Hello, I implement radix sort on OpenGL Compute Shader
I have AMD GPU and algorithm perfectly works.
But same tests executable on NVidia GPU have failed with some array size.
I tried debug, but… I don’t why tests failed.
I tried different array sizes. With big array tests failed all time.
I tried to simplify task.
In this branch sorted increasing sequence of unsigned int… key only sort.
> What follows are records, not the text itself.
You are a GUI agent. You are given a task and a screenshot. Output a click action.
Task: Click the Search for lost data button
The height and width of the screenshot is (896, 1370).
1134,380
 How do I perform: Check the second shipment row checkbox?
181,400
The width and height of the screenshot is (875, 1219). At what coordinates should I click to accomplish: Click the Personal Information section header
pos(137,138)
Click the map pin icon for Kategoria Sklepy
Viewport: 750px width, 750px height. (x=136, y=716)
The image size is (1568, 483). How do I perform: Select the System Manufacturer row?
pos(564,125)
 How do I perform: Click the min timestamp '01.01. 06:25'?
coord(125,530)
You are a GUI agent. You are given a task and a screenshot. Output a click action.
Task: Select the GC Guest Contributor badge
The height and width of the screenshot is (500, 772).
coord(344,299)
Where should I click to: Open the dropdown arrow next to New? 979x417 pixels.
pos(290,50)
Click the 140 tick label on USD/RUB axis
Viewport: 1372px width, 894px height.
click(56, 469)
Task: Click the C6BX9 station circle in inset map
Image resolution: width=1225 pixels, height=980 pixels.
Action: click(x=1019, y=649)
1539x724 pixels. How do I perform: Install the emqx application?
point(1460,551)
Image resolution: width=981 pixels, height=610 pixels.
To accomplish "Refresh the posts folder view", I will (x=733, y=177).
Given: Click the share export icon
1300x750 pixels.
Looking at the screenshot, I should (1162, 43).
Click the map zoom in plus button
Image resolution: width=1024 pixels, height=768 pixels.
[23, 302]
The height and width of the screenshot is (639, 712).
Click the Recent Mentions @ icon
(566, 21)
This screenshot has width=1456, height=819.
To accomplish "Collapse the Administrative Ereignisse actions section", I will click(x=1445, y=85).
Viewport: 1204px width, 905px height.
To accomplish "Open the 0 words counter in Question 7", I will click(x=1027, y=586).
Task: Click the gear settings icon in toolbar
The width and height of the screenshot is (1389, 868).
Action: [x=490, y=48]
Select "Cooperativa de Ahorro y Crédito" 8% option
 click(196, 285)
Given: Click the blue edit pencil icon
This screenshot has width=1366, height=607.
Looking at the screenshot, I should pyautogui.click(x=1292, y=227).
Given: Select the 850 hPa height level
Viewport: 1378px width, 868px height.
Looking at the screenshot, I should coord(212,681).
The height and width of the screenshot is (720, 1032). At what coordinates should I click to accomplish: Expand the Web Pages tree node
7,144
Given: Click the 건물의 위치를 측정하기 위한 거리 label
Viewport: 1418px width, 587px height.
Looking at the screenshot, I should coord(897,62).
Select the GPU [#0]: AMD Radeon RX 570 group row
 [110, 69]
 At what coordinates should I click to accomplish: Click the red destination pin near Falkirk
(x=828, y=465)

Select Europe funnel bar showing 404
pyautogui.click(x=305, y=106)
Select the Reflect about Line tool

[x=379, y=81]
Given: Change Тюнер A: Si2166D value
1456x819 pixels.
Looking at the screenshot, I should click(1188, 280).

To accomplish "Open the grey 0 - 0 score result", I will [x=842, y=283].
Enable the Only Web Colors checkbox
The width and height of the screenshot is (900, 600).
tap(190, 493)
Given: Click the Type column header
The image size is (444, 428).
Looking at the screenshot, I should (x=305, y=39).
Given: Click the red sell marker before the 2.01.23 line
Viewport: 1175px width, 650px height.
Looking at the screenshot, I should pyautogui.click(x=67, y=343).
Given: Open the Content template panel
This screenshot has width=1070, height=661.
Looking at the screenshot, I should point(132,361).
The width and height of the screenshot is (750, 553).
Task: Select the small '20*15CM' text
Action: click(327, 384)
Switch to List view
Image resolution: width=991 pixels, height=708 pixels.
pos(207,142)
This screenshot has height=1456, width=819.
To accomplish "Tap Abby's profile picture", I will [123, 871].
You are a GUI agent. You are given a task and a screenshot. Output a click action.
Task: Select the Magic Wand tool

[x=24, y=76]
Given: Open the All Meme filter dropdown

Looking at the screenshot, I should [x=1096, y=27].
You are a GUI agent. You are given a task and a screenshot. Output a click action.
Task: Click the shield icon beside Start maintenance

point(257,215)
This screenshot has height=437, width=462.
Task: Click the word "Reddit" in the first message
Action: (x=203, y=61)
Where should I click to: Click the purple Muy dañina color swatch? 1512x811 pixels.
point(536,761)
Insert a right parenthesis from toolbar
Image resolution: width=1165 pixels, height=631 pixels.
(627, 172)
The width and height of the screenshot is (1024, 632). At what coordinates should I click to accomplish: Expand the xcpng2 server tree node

On AMD it’s work perfectly
OpenGL 4.5.13399 Compatibility Profile Context 16.201.1151.1007
ATI Technologies Inc.
AMD Radeon HD 6700M Series
count 67108864 elapsed 47376119 ticks 4.73761190 sec speed 14165124 per sec - PASSED
count 33554432 elapsed 29163211 ticks 2.91632110 sec speed 11505739 per sec - PASSED
count 16777216 elapsed 14703350 ticks 1.47033500 sec speed 11410471 per sec - PASSED
count 8388608 elapsed 7364902 ticks 0.73649020 sec speed 11389979 per sec - PASSED
count 4194304 elapsed 3611232 ticks 0.36112320 sec speed 11614606 per sec - PASSED
count 2097152 elapsed 1817044 ticks 0.18170440 sec speed 11541558 per sec - PASSED
count 1048576 elapsed 950502 ticks 0.09505020 sec speed 11031812 per sec - PASSED
count 524288 elapsed 626875 ticks 0.06268750 sec speed 8363517 per sec - PASSED
count 262144 elapsed 267127 ticks 0.02671270 sec speed 9813459 per sec - PASSED
count 131072 elapsed 146703 ticks 0.01467030 sec speed 8934513 per sec - PASSED
count 65536 elapsed 90163 ticks 0.00901630 sec speed 7268613 per sec - PASSED
count 32768 elapsed 67645 ticks 0.00676450 sec speed 4844112 per sec - PASSED
count 16384 elapsed 53292 ticks 0.00532920 sec speed 3074382 per sec - PASSED
count 8192 elapsed 46483 ticks 0.00464830 sec speed 1762364 per sec - PASSED
count 4096 elapsed 41232 ticks 0.00412320 sec speed 993403 per sec - PASSED
count 2048 elapsed 41612 ticks 0.00416120 sec speed 492165 per sec - PASSED
count 1024 elapsed 37630 ticks 0.00376300 sec speed 272123 per sec - PASSED
COMPLETE
but on NVidia
OpenGL 4.5.0 NVIDIA 358.87
NVIDIA Corporation
GeForce GT 720/PCIe/SSE2/3DNOW!
count 67108864 elapsed 51996058 ticks 5.19960580 sec speed 12906529 per sec - FAILED
count 33554432 elapsed 46898167 ticks 4.68981670 sec speed 7154742 per sec - FAILED
count 16777216 elapsed 23762439 ticks 2.37624390 sec speed 7060393 per sec - FAILED
count 8388608 elapsed 11960835 ticks 1.19608350 sec speed 7013396 per sec - FAILED
count 4194304 elapsed 6035597 ticks 0.60355970 sec speed 6949277 per sec - FAILED
count 2097152 elapsed 3058258 ticks 0.30582580 sec speed 6857341 per sec - FAILED
count 1048576 elapsed 1597550 ticks 0.15975500 sec speed 6563650 per sec - FAILED
count 524288 elapsed 874843 ticks 0.08748430 sec speed 5992938 per sec - FAILED
count 262144 elapsed 523463 ticks 0.05234630 sec speed 5007880 per sec - PASSED
count 131072 elapsed 322490 ticks 0.03224900 sec speed 4064374 per sec - PASSED
count 65536 elapsed 224269 ticks 0.02242690 sec speed 2922205 per sec - PASSED
count 32768 elapsed 178335 ticks 0.01783350 sec speed 1837440 per sec - PASSED
count 16384 elapsed 156417 ticks 0.01564170 sec speed 1047456 per sec - PASSED
count 8192 elapsed 145962 ticks 0.01459620 sec speed 561241 per sec - PASSED
count 4096 elapsed 139295 ticks 0.01392950 sec speed 294052 per sec - PASSED
count 2048 elapsed 136576 ticks 0.01365760 sec speed 149953 per sec - PASSED
count 1024 elapsed 135250 ticks 0.01352500 sec speed 75711 per sec - PASSED
COMPLETE
Can anybody help to understand the causes of such behavior?
I tried output intermediate result, and compare difference with AMD. But fails can be not in first step of radix sort. And I don’t understand… What else can I try?